The intensity ratio between the D-line (1360cm⁻¹) and the G-line (1590cm⁻¹) of the Raman spectra was employed to evaluate the size of the crystalline surface of the carbon fibre samples. The results are shown in Fig. 3 and Table 2.

Table 2.

I_D/I_G and surface crystalline size (La) of treated and untreated CF

Type of fibre	I_D/I_G	La (Å)
F₀	3.12	14.10
F_YF1	3.20	13.75
F_YF3	3.25	13.54
F_YF5	3.45	12.75

Figure 3.

Raman spectra for virgin fibre and YbF₃ treated fibres.

2.1.4 Fibre tow tension test for evaluating changes in the strength of fibres

Untreated and treated CF tows (3k) were tested under tension to investigate the effect of surface treatment on tensile strength. A tow (3k) of fabric was glued on abrasive paper at a distance of 150mm. Before starting the tension test, the paper was cut from the middle portion to allow the load to be carried on the tow only. The test was performed on a Zwick 250 Universal testing machine. The testing speed was 0.5mm/min. The maximum force taken by the fabric tow was registered. The results are shown in Fig. 4.

Figure 4.

Maximum tensile load tolerated in the tensile test and % gain in weight in adhesion test by untreated and YbF₃ treated carbon fabric.

2.1.5 Adhesion test for evaluating the increased adhesion of the fibre with the matrix

A simple method was used to find the effect of treatment on the improvement in adhesion between the matrix and the CF. Small pieces of fabric (100mmx100mm) {untreated and treated} were accurately weighed and then dipped simultaneously in PEI solution for 3 minutes. The pieces were then carefully taken out from the solution at the same time and allowed to drip in identical conditions, followed by complete drying and weighing. The percentage gain in weight was calculated. Each experiment was repeated twice, the results of which are shown Fig. 4.

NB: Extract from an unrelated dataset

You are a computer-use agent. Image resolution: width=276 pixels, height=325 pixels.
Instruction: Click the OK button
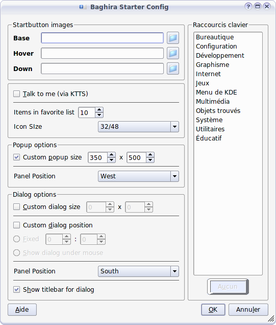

2.2 Development of composites

Composites were developed with CF and the PEI matrix based on an impregnation method, followed by a compression moulding technique [19]. After surface treatment the fabric pieces (80mmx80mm) were ultrasonically cleaned to remove any loosely adhering particles. The open strands of the pieces were sealed from all four sides with PTFE coated glass fabric tape to avoid fibre misalignment. These pieces were immersed individually in a container filled with a viscous solution of PEI (15 wt/wt % of Dichloromethane) for 12 hours. The container was properly sealed to avoid evaporation of the solvent, which was required for adequate wetting of the fibre strands with the PEI solution. The plies were taken out carefully to avoid weave misalignment and dried in the oven for two hours at 100°C in stretched condition. These 20 prepregs were used to attain the desired thickness of within the range of 3.5–4mm and were stacked in a mould carefully to avoid misalignment. PTFE coated glass fabric was placed on the top and bottom of the stacked prepregs. During compression moulding, the mould was heated to attain a temperature in the range of 385–390°C within 2 hours. The prepregs were then compression moulded at this temperature at an applied pressure of 7.35MPa. During the total compression time of 20 minutes four intermittent breathings (each of 2 seconds) were applied to expel any residual solvent. The composites were then allowed to cool under ambient conditions and pressure of 7.35MPa was applied. Four composites were developed with CF and the PEI matrix. One with untreated fabric and three with YbF₃ treated fabric. These composites were designated as C₀, C_Y1, C_Y3 and C_Y5 respectively, where C stands for composite and subscripts Y stands for YbF₃. 0, 1, 3 and 5 stand for YbF₃ concentrations of 0, 0.1, 0.3 and 0.5wt% respectively.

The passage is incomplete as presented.